One of the main points presented in this collection is that genomic information based on a variety of species forms the foundation of research, and, at the same time, it becomes possible to secure key genes based on transcriptomic information related to various environmental stresses (Fig. 1a). Consequently, this enables a cyclical research process where additional genetic information can be integrated into existing genomes. Therefore, the omics information for various organisms could complement each other, generating an efficient synergy in research.

Fig. 1
figure 1

Integrative approaches in plant genomics and biotechnology for plant ecology, future agriculture. (a) Accumulation of various genomic/transcriptomic data related to agriculture. (b) Schematic representation of the application of pan-genome research in the agricultural field based on the accumulation of omics information. The gray long bars represent separate genomes, while the short, colorful bars indicate genes with variants.

Advancing Plant Genomics: Chromosome-Level Assemblies and Pan-Genome Perspectives for Conservation, Breeding, and Disease Management

We made commentary about eighteen high-quality genomes at the chromosome level and one analysis article handling the transcriptome based on various stress conditions. The articles within this compilation represent a significant advancement in providing improved reference genomes of several endangered, medicinally and agronomically important plant species, pests, and pathogens. Besides, long-term monitoring of the genome assembly for potential updates or improvements based on emerging technologies or data could ensure the continuous improvement of reference genomes of these species.
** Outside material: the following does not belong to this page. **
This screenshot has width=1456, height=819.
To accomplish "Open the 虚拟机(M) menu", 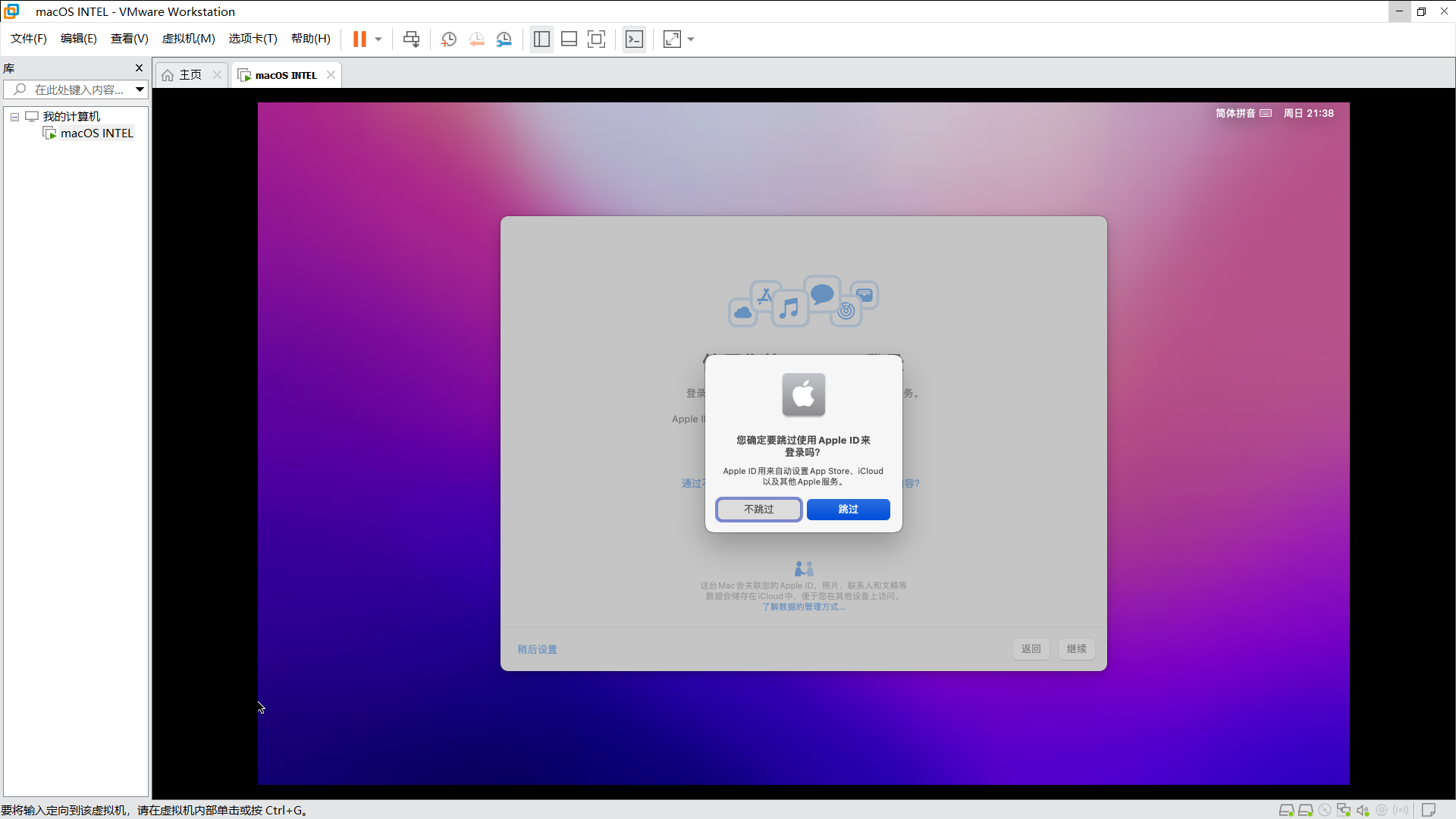I will (188, 39).
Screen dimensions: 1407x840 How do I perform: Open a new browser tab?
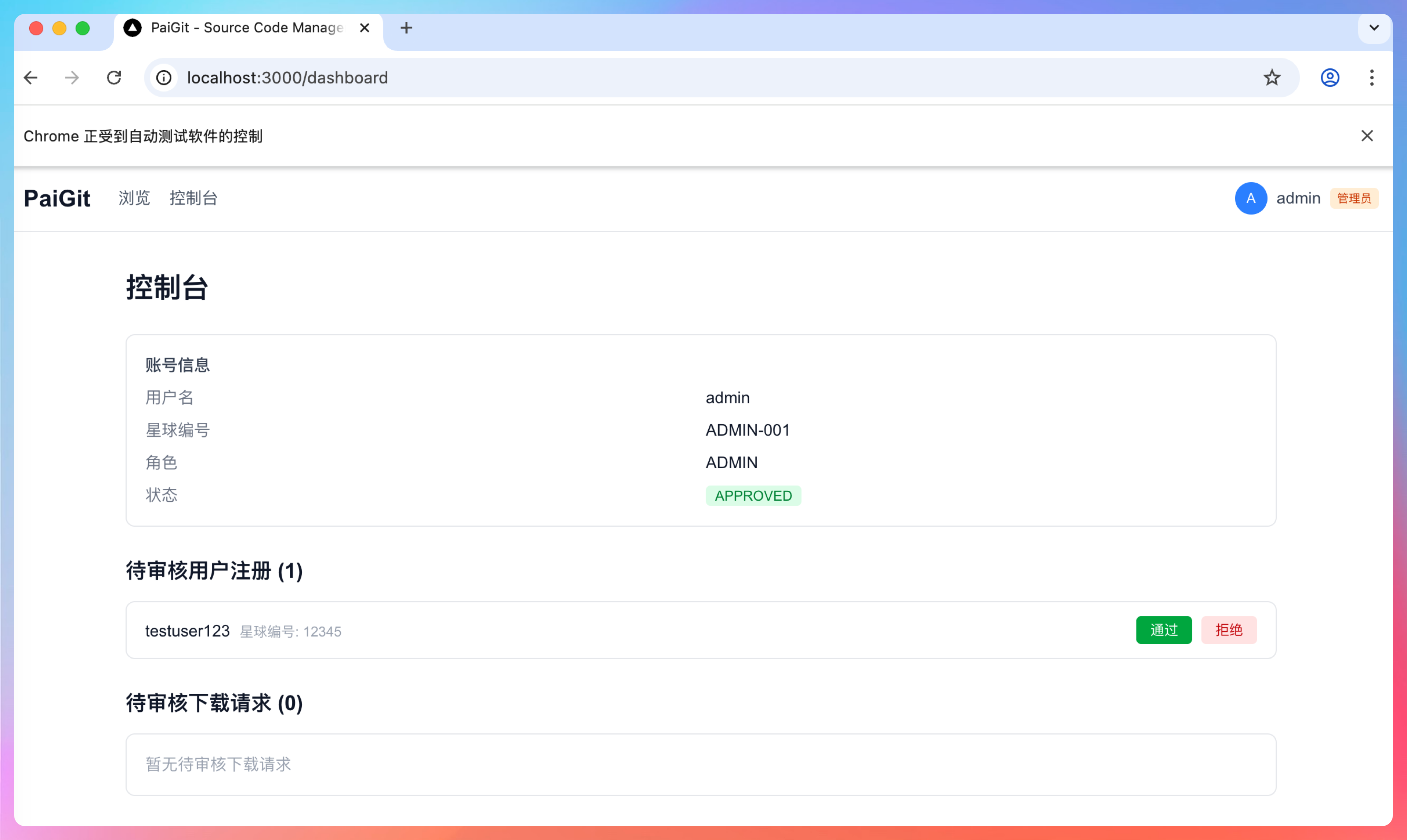[406, 28]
Future research should focus on large-scale pan-genome analyses across diverse germplasm to capture a comprehensive representation of genetic variation and accelerate crop improvement through precision breeding strategies (Fig. 1b). This approach allows researchers to uncover additional genomic variations and understand the adaptive potential of a species in response to various environmental pressures. By incorporating pan-genome analysis into the current framework, researchers can not only provide a detailed understanding of the genetic makeup of these species but also elucidate how genomic variations contribute to traits such as stress tolerance, disease resistance, and medicinal properties.

Additionally, to maximize the impact of the genome assembly, these researches should consider establishing user-friendly online resources, such as a genome browser or data portal, to facilitate access and utilization of the genomic data by the broader scientific community. Also, establishing pan-genome databases alongside traditional genome browsers would facilitate comparative genomics and evolutionary studies across different populations or closely related species.

Addressing these criticisms and implementing the suggestions could strengthen the findings of this collection and contribute to a more comprehensive understanding of genetic and evolutionary features of these species. With the accumulation of data from diverse plant species through this collection and various genome assembly studies, coupled with advancements in bioinformatics technology, pan-genomics has emerged as a promising avenue for comprehending plant ecology, conservation, and agriculture.

Overall, the work presented in this collection not only enhances our comprehension of the genetic architecture of various plant and insect species but also underscores the importance of genomic research in addressing challenges in conservation, breeding, and agriculture. The continued advancement in this field promises a future where we can more effectively conserve biodiversity, improve crop yields, and manage pests and pathogens with greater precision and understanding.